Barshong Gewog (བར་གཤོང་རྒེད་འོག་) is a gewog (a village block or county) of Tsirang District, Bhutan.

Barshong Gewog is located in the western part of Tsirang District and has an area of 21.2 km^{2}. The altitude ranges from 700 to 1500 meters above the sea level. Some 53% of the land area is under forest cover comprising mainly broad-leaf trees. The gewog has around 575 acres of dry land, 255 acres of wet land, 57 acres of orchards and 10 acres of cardamom. The most commonly used local dialects are Lhotshamkha, Tamang, Mongar and Subba.

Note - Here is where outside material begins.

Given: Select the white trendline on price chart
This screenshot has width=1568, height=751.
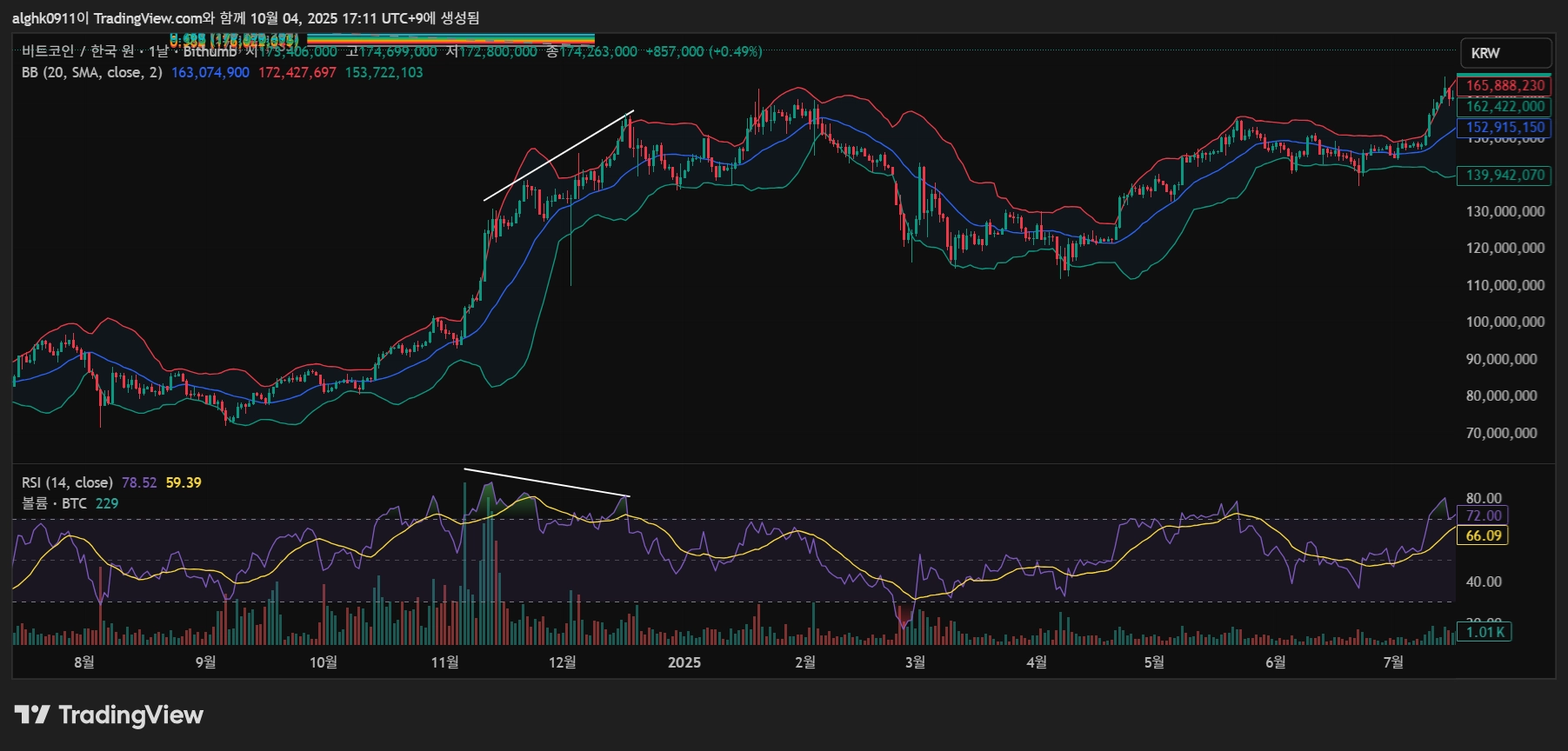Looking at the screenshot, I should [558, 156].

The gewog is administratively divided into 5 chewogs, namely Barshong Toed, Barshong Maed, Gangtokha, Chunnykhang and Toedsang, with administration center and RNR center located at Barshong Toed. The gewog has 330 households with a total population of 2383 living in widely scattered 9 villages in the gewog. The gewog center is located about 28 km from the Dzongkhag administration in Tsirang.

Agriculture and livestock extension services are provided by a RNR Extension center while health services and facilities are also presently availed from Basic Health Unit (BHU) located at Gangtokha, Barshong. Almost all households living in the gewog are connected with electricity. The establishment of Community Centers has provided access to ICT facilities to the population.